牛肉輸出については「3、4月の輸出額は大きく減少したが、5月以降は米国向けなどを中心に回復しつつある。7月の輸出量は全体で37%増、米国向けは86%増加している。輸出促進は農水省の重要課題であり、牛肉はさらなる輸出拡大を担う分野になる。輸出本部では、食肉処理施設の整備や、内食化傾向を踏まえた売り込みの強化などに取り組んでいる」と話した。

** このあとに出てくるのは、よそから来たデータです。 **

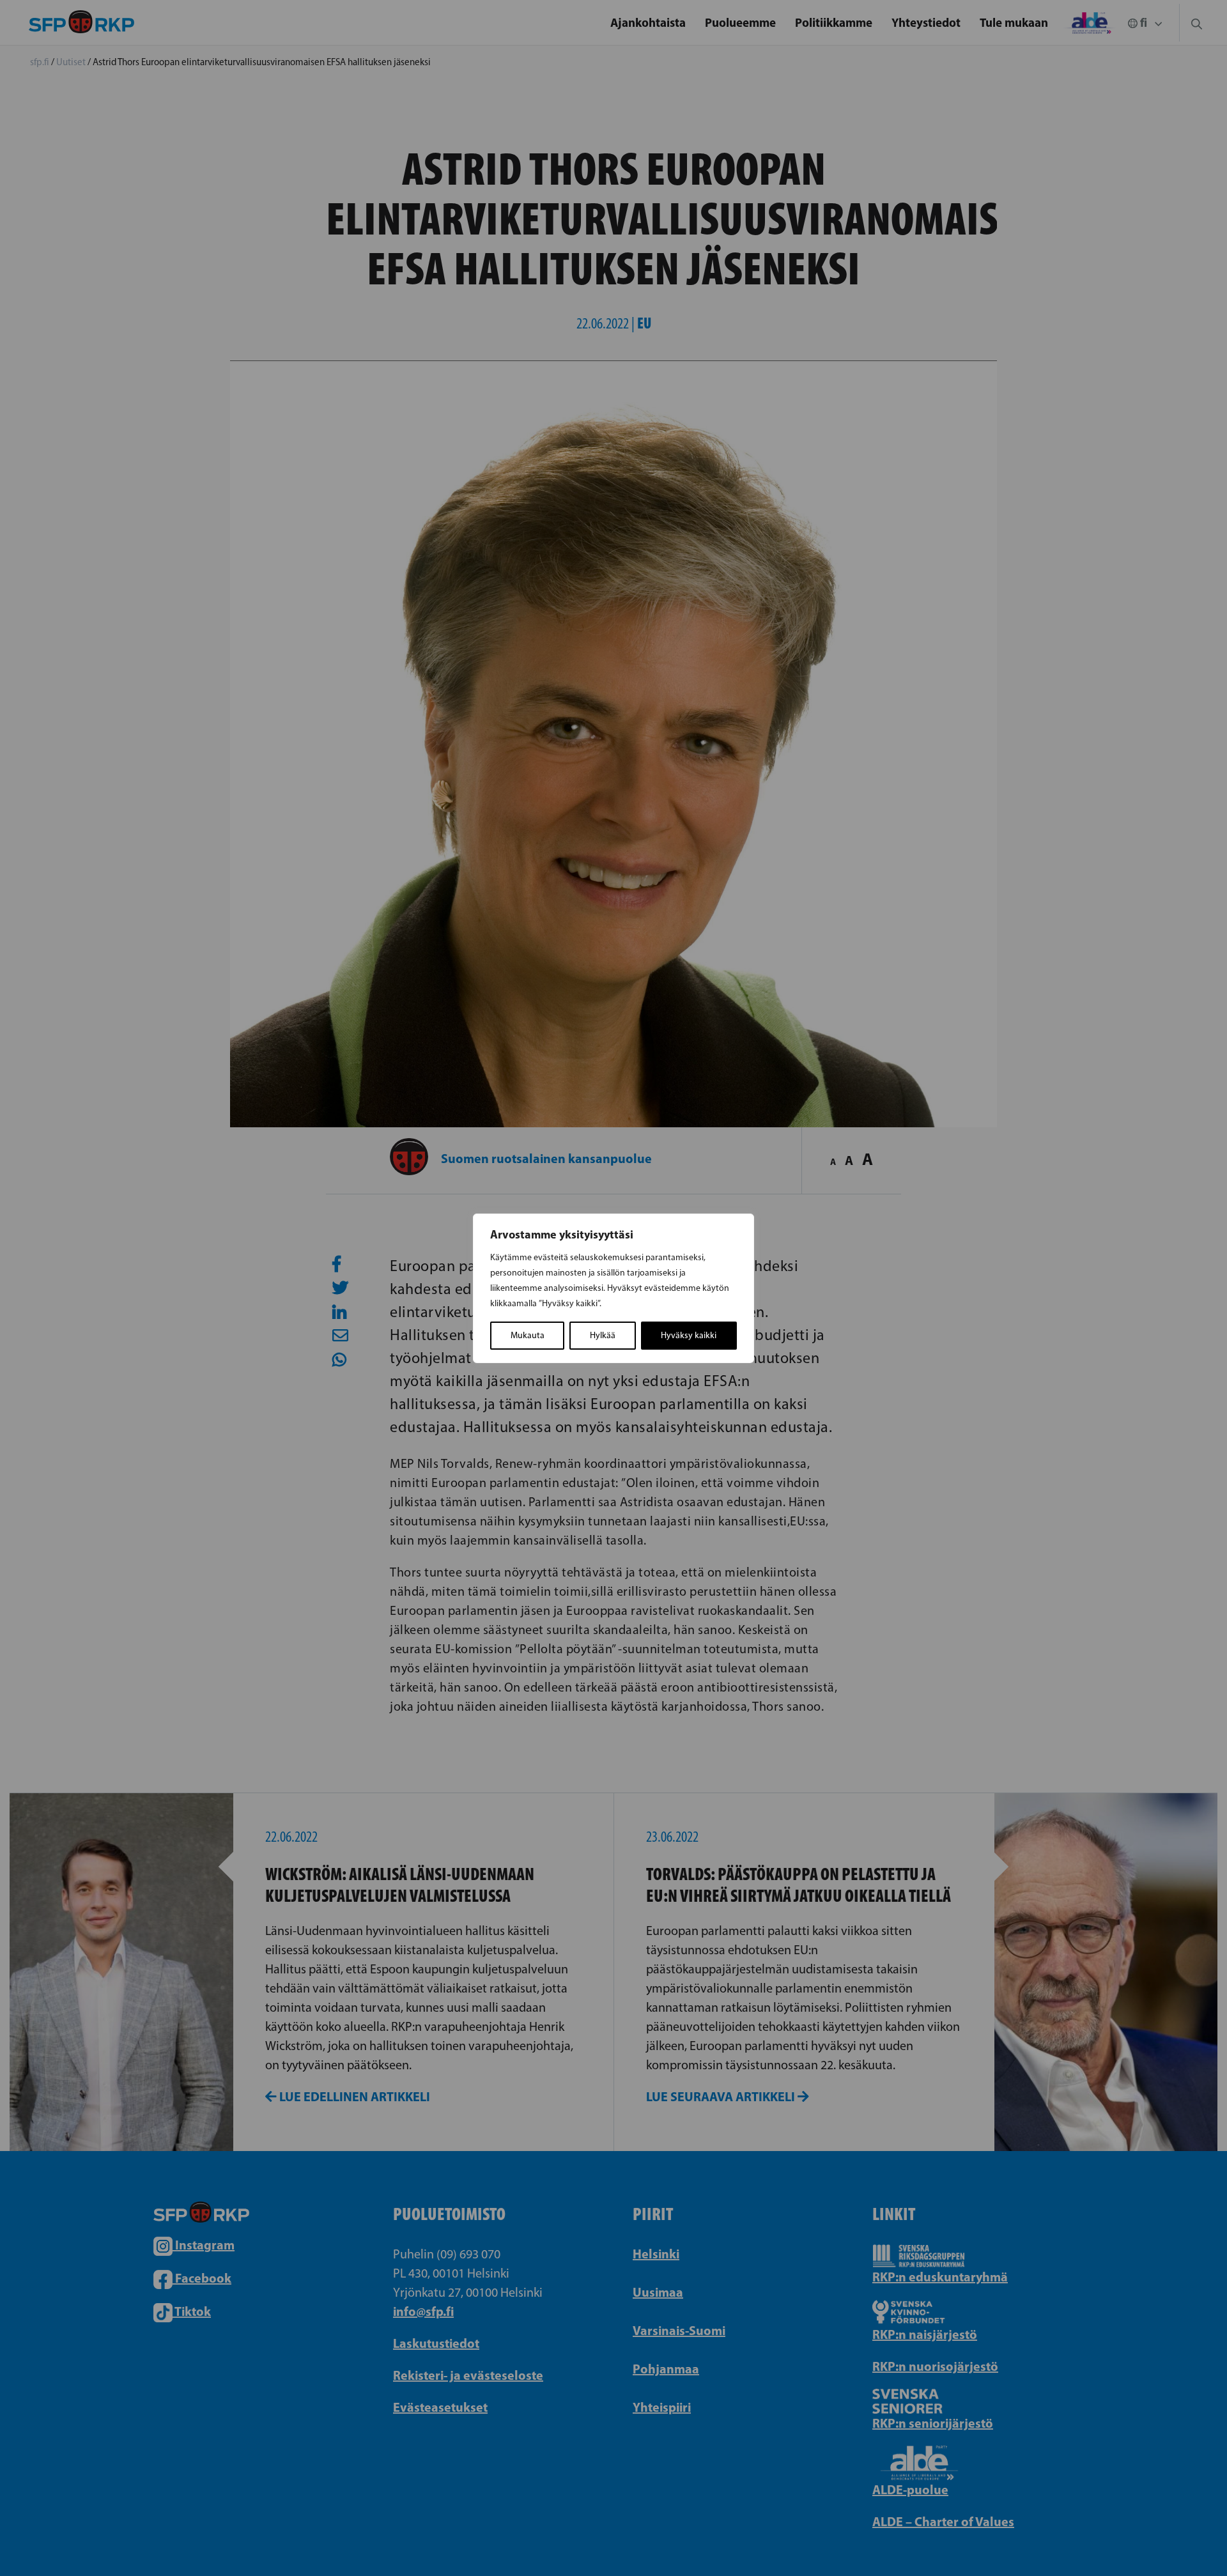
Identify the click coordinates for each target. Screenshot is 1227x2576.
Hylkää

農水省の組織再編については、日本の農業をさらに発展させるためには輸出を拡大し、生産基盤の強化を進める必要があり、必要な体制整備を進める。輸出拡大の主翼を担う畜産分野については、新たな市場環境に適応した生産基盤の強化を担当する体制整備をする。

豚熱(CSF)などの家畜衛生については「国内でのCSFは8県・58事例、野生イノシシは18都府県で陽性が確認され、昨年10月には飼養豚への予防的ワクチン接種を開始し、飼養衛生管理の強化、野生イノシシ対策を実施している。これらの対策により、ことし3月の発生を最後に飼養豚での発生は見られていない。アフリカ豚熱(ASF)は有効なワクチンがなく、アジアでは13カ国・地域まで感染が拡大している。検疫探知犬の増頭や、家畜防疫官の増員などで、水際検疫体制を強化していく」とした。

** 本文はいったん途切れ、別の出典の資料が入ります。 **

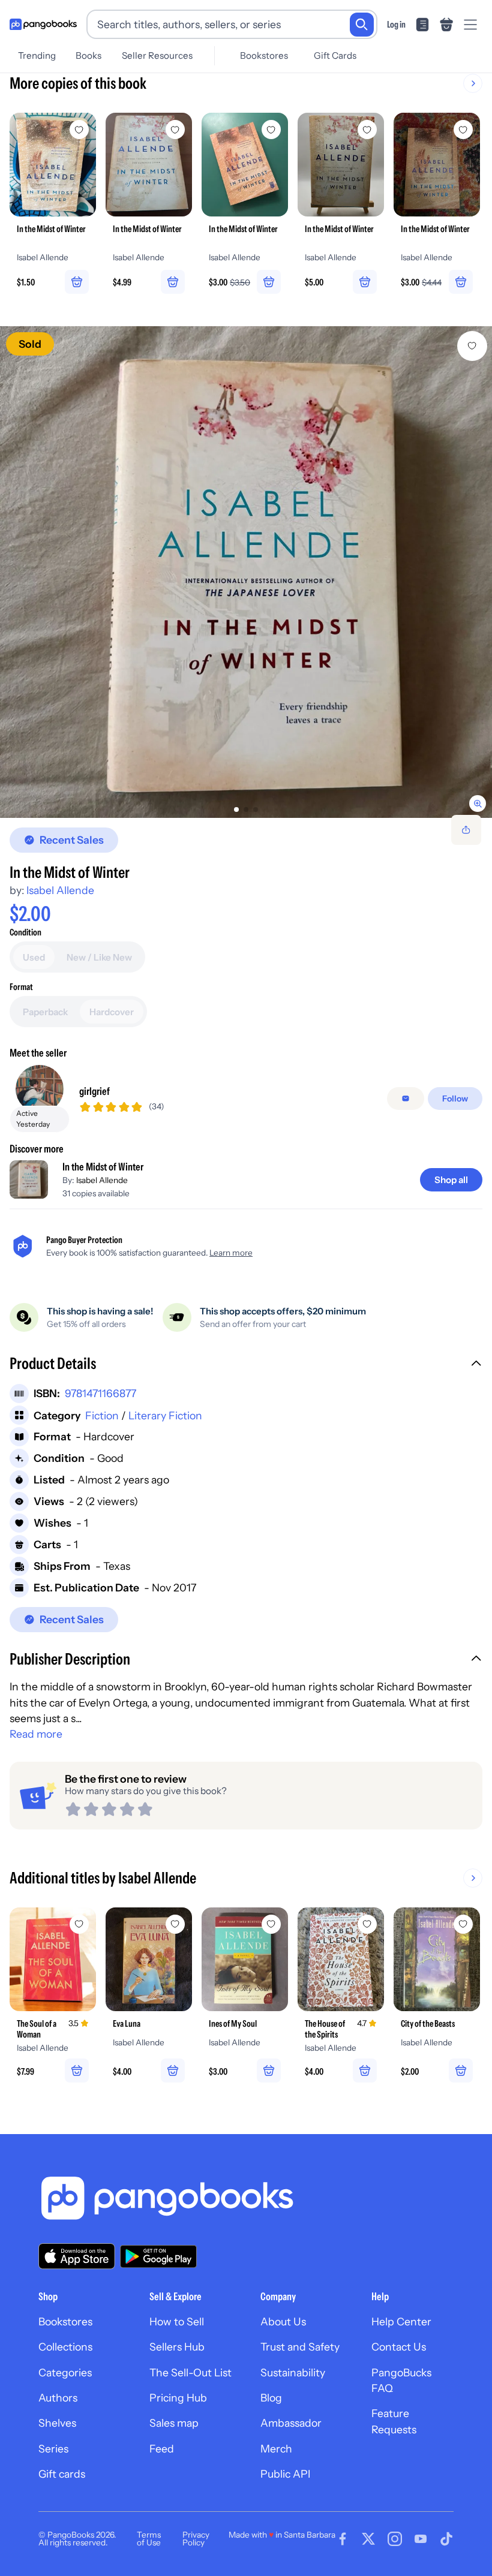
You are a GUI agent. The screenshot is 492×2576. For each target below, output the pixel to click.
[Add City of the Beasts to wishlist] (463, 1924)
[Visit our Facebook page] (342, 2539)
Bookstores (264, 55)
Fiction (102, 1415)
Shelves (57, 2422)
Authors (57, 2397)
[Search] (362, 25)
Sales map (174, 2422)
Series (53, 2448)
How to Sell (176, 2321)
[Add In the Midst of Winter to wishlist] (472, 346)
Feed (161, 2448)
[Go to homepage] (43, 25)
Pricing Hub (178, 2397)
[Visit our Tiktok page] (446, 2539)
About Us (283, 2321)
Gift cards (61, 2473)
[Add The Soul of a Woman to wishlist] (79, 1924)
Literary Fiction (165, 1415)
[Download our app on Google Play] (158, 2256)
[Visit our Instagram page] (395, 2539)
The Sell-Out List (190, 2372)
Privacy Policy (195, 2539)
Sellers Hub (177, 2346)
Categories (65, 2372)
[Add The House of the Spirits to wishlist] (367, 1924)
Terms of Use (149, 2539)
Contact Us (398, 2346)
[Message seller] (405, 1098)
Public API (285, 2473)
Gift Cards (335, 55)
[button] (246, 1365)
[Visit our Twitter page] (368, 2539)
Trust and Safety (300, 2346)
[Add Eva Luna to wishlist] (175, 1924)
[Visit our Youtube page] (420, 2539)
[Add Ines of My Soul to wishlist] (271, 1924)
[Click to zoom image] (246, 572)
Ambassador (291, 2422)
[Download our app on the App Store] (76, 2256)
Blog (271, 2397)
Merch (276, 2448)
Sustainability (292, 2372)
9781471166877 (100, 1393)
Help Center (401, 2321)
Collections (65, 2346)
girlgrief (94, 1091)
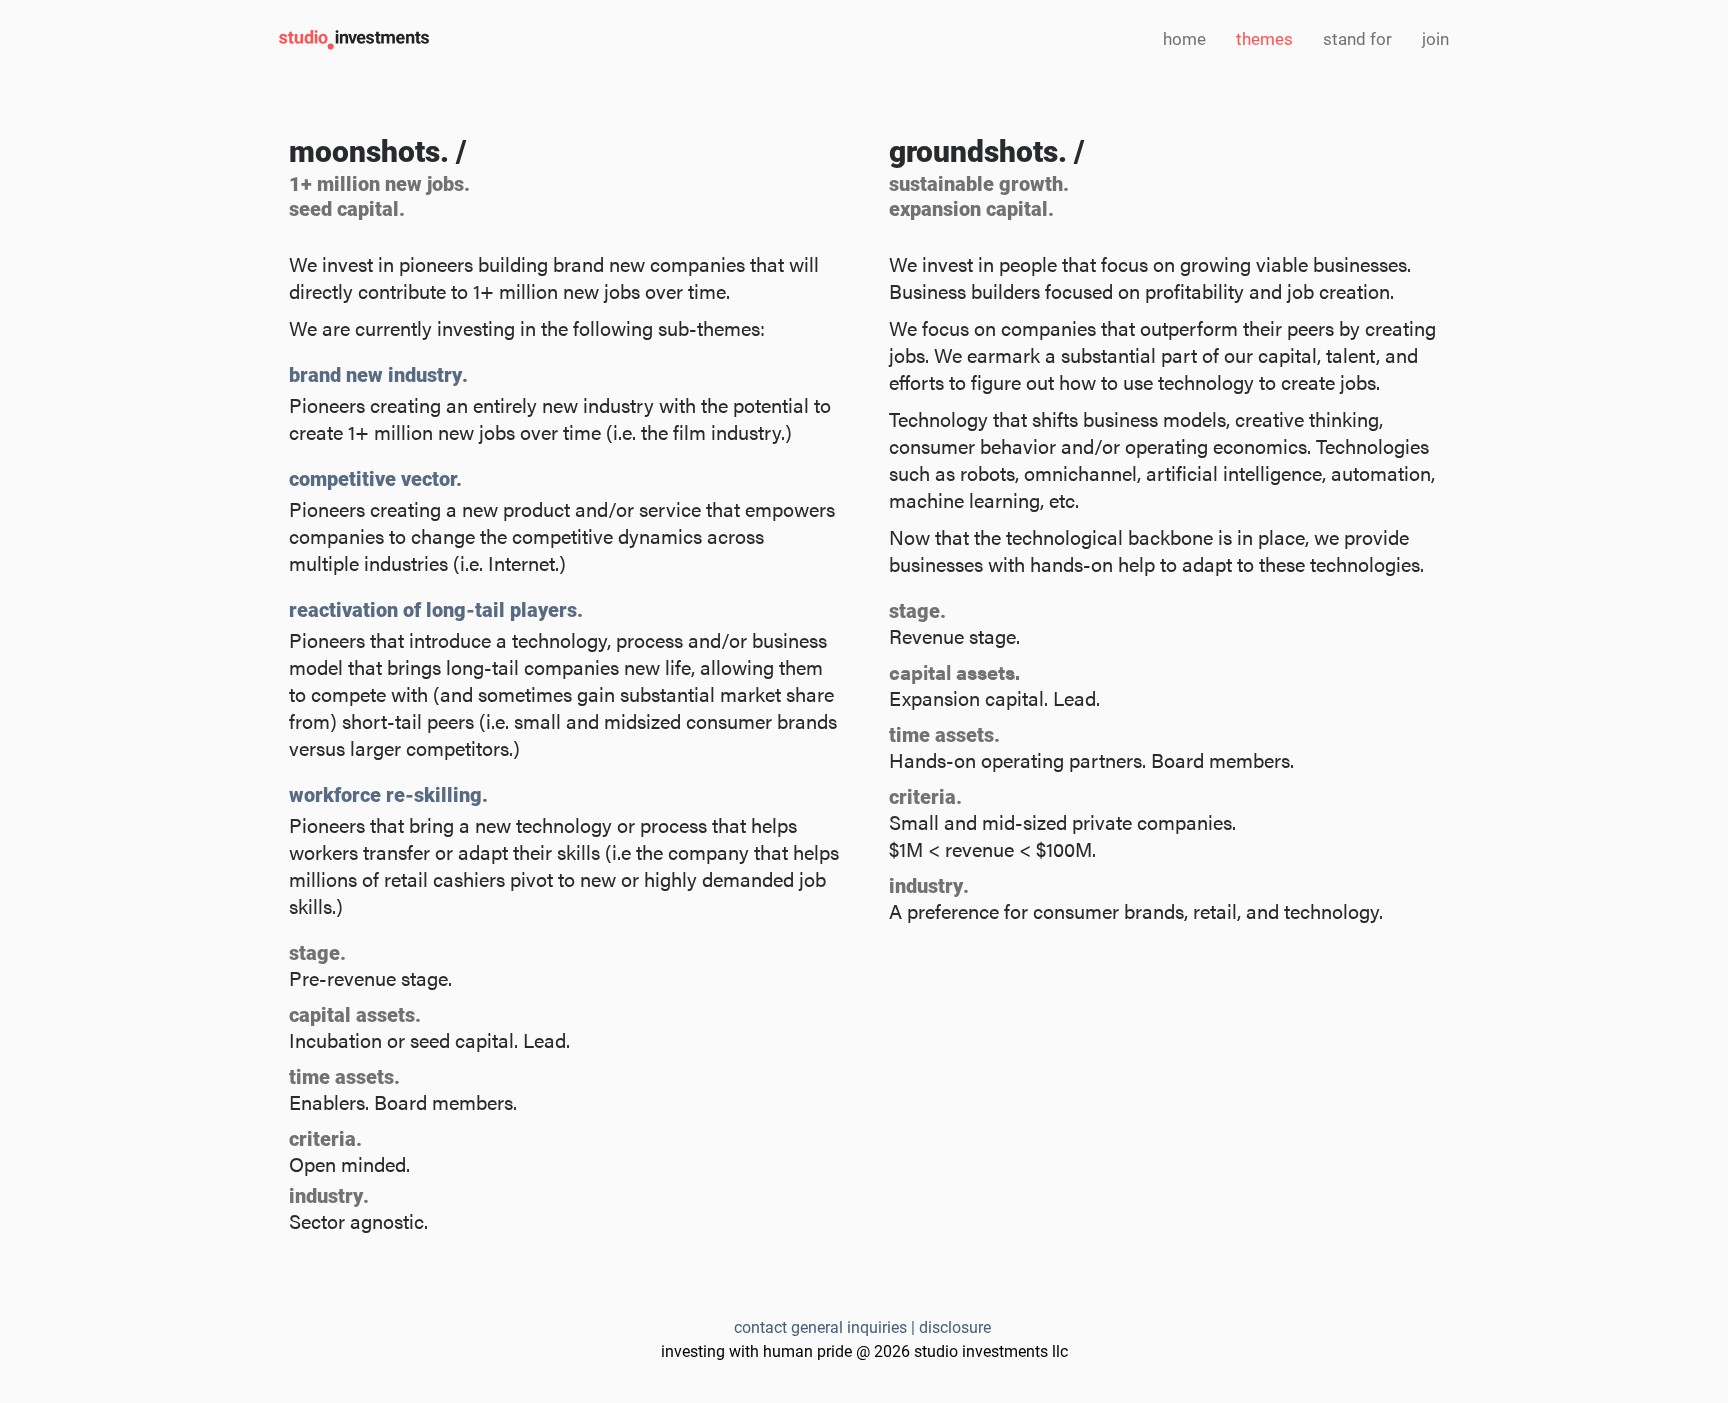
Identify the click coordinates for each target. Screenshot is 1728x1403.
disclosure (957, 1326)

家畜盗難については、「北関東を中心に相次いでいる。家畜は農家の大切な財産で、新型コロナで深刻な影響を受けている畜産経営にとって、大きな損失となる。CSF・ASF侵入防止のための飼養衛生管理基準の遵守徹底を図る中で、家畜疾病の侵入につながる。畜産業界全体にも影響を及ぼすことが懸念される。農水省は警察庁と連携して都道府県に対して防犯上のポイントなど注意喚起、生産者には盗難防止対策について通知している」と話した。